金融資産は契約や権利として価値を認められていますが、物理的には存在しません。一方で、実物資産は土地や建物などの不動産、貴金属・骨董品など、実体のある資産を指します。

大きな違いは流動性の高さが挙げられます。金融資産は銀行・証券会社を通じてリアルタイムで売買できることから、最短であれば当日中、数日以内で取引が完了する場合が多いでしょう。一方で、実物資産は買い手を探すことからはじめる場合が多く、売買の完了に時間を要しやすいです。

また、金融資産と実物資産の価格変動を比較すると相関性がないことも多く、組み合わせて保有すればリスク分散が期待できます。リスクの少ないポートフォリオを形成するための分散投資を考えるにあたって、金融資産と実物資産の違いを理解して保有することが重要です。

純金融資産は住宅ローンなどの負債を差し引いたもの

純金融資産は、金融資産からローンなどの負債を差し引いた残りの金額のことです。例えば、現金・預金・株式・投資信託をすべて合計した金融資産総額から、住宅ローン・カードローンなどの負債を差し引いて純金融資産を計算します。

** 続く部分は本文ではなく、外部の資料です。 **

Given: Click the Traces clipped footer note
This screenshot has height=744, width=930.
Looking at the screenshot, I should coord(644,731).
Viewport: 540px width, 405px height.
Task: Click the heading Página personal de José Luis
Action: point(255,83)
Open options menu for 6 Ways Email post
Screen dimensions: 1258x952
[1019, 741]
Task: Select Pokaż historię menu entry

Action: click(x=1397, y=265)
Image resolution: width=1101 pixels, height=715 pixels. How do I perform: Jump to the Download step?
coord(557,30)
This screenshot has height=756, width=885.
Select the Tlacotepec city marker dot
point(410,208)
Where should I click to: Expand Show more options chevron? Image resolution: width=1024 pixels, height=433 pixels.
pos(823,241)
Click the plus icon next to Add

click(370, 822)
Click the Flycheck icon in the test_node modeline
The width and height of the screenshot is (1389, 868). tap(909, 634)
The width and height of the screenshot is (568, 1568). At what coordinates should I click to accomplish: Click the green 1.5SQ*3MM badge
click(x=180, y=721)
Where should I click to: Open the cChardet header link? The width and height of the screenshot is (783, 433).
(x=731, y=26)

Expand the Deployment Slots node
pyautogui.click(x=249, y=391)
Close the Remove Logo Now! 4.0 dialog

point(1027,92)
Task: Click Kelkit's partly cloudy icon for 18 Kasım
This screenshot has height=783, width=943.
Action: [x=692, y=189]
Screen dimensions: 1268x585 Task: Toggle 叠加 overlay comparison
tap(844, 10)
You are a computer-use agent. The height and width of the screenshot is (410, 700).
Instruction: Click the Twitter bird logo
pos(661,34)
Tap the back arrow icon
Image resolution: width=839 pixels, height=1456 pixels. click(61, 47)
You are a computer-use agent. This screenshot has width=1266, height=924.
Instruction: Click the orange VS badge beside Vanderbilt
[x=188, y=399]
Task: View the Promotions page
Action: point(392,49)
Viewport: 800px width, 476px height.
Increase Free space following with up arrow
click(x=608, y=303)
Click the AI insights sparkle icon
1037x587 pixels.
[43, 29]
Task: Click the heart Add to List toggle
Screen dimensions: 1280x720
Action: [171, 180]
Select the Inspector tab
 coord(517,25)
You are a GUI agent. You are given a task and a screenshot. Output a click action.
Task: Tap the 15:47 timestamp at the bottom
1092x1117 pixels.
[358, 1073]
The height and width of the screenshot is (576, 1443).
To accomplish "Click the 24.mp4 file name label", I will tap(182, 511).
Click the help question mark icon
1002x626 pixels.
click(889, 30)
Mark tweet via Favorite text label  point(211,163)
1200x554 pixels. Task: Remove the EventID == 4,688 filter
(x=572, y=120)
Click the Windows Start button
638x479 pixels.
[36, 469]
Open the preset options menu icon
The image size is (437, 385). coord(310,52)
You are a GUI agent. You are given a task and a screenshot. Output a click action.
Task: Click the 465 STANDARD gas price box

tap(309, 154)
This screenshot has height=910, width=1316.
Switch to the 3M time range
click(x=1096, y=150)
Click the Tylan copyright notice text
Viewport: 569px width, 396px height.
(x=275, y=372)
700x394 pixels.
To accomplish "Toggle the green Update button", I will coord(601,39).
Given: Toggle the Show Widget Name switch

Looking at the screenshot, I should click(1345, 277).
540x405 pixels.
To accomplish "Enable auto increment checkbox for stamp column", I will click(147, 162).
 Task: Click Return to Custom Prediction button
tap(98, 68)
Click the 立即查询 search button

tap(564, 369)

金融資産の保有量が多くても借入金が同等以上にある場合は、手元にある実質的な資産は少ないといえるでしょう。純金融資産がプラスで高い水準にあるほど、経済的に余裕があると判断できます。一般的には純金融資産が1億円を超えると富裕層になります。資産運用で目標設定するうえで、重要な基準となるため覚えておきましょう。

金融資産に含まれる資産の種類

金融資産に含まれる資産の種類を以下にまとめました。

  • 現金・銀行預金
  • 株式
  • 債券
  • 投資信託
  • 保険
  • 商品券・小切手
  • デリバティブ商品
  • 仮想通貨

それぞれ詳しく見ていきましょう。

現金・銀行預金

現金または、銀行に預け入れをした預金は、金融資産のなかでも基本的かつ流動性の高い資産です。預金の場合は、普通預金・定期預金を利用することで一定の金利を得られることが特徴です。

そのまま支払いに使用できることから、生活資金や予備資金として確保されます。ただし、インフレが発生すると金利が物価上昇に追い付かず、実質的な購買力が目減りする可能性があります。流動性は高いですが、現金の状態ではお金を増やすことができません

株式

株式は企業が事業資金を調達するために発行する金融資産です。所有者はその企業のオーナーの一部となり、配当金・株主優待などを受け取る権利を獲得できます。

投資した企業の価値が高まれば、株価が上昇するため、売却すれば利益を得られます。資産を保有して得られるインカムゲインと売買によって得られるキャピタルゲインの両方を狙うことが可能です。

ただし、株価の下落や上場廃止により、資金を失うリスクがあります。新興企業を中心に株価の変動率が高い株式もあり、リスクの高い投資先に注意が必要です。

債券

債券は、国や企業などが資金を借りるために発行する有価証券です。発行体は投資家に対して満期時に額面を返済する義務を負います。借用書であるため、定期的に利息が支払われることで安定した収益を得られることが特徴です。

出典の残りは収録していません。